= INSTRUCTIONS FOR THE TASK =
Repeat the rows from the line containing "Click the Send SMS To label" through the end of the rows, inclusive.

= DATA ROWS =
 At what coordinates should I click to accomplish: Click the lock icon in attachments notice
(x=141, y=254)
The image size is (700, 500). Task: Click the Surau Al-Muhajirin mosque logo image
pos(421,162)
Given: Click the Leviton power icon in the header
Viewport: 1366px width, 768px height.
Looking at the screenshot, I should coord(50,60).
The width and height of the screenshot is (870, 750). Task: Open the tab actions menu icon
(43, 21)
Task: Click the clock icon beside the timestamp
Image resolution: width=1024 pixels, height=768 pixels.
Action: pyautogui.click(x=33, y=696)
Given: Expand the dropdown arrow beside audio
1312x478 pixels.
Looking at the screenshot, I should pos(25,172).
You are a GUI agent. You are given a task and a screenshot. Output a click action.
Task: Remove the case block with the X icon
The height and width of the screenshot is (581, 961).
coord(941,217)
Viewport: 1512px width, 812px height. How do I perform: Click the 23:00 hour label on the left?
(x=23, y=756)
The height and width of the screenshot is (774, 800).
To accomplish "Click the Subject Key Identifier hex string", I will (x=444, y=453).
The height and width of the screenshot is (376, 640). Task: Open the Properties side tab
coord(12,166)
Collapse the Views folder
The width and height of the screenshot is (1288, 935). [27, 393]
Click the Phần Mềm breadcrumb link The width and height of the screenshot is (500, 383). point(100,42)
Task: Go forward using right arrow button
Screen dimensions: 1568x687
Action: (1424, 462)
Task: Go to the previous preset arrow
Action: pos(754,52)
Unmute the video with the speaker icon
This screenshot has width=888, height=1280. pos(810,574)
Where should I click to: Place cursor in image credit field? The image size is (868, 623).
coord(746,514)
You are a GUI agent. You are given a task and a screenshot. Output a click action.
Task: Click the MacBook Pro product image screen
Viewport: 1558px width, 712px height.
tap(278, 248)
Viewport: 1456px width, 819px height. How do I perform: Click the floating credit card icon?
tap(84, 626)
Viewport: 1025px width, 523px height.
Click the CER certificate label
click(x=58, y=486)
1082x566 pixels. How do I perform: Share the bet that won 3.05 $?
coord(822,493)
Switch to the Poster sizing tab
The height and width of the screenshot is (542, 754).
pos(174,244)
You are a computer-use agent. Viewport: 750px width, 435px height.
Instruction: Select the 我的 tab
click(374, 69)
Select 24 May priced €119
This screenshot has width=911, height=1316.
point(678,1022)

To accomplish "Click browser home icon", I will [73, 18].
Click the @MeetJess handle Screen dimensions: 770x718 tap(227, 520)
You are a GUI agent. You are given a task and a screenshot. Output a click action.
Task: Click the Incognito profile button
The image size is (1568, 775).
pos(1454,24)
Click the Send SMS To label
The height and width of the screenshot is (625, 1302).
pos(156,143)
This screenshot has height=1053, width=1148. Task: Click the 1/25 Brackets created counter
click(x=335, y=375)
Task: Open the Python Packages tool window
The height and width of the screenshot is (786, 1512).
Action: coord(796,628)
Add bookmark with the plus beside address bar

= FINAL RESULT =
Click the Send SMS To label
The height and width of the screenshot is (625, 1302).
pos(156,143)
This screenshot has height=1053, width=1148. Task: Click the 1/25 Brackets created counter
click(x=335, y=375)
Task: Open the Python Packages tool window
The height and width of the screenshot is (786, 1512).
Action: coord(796,628)
Add bookmark with the plus beside address bar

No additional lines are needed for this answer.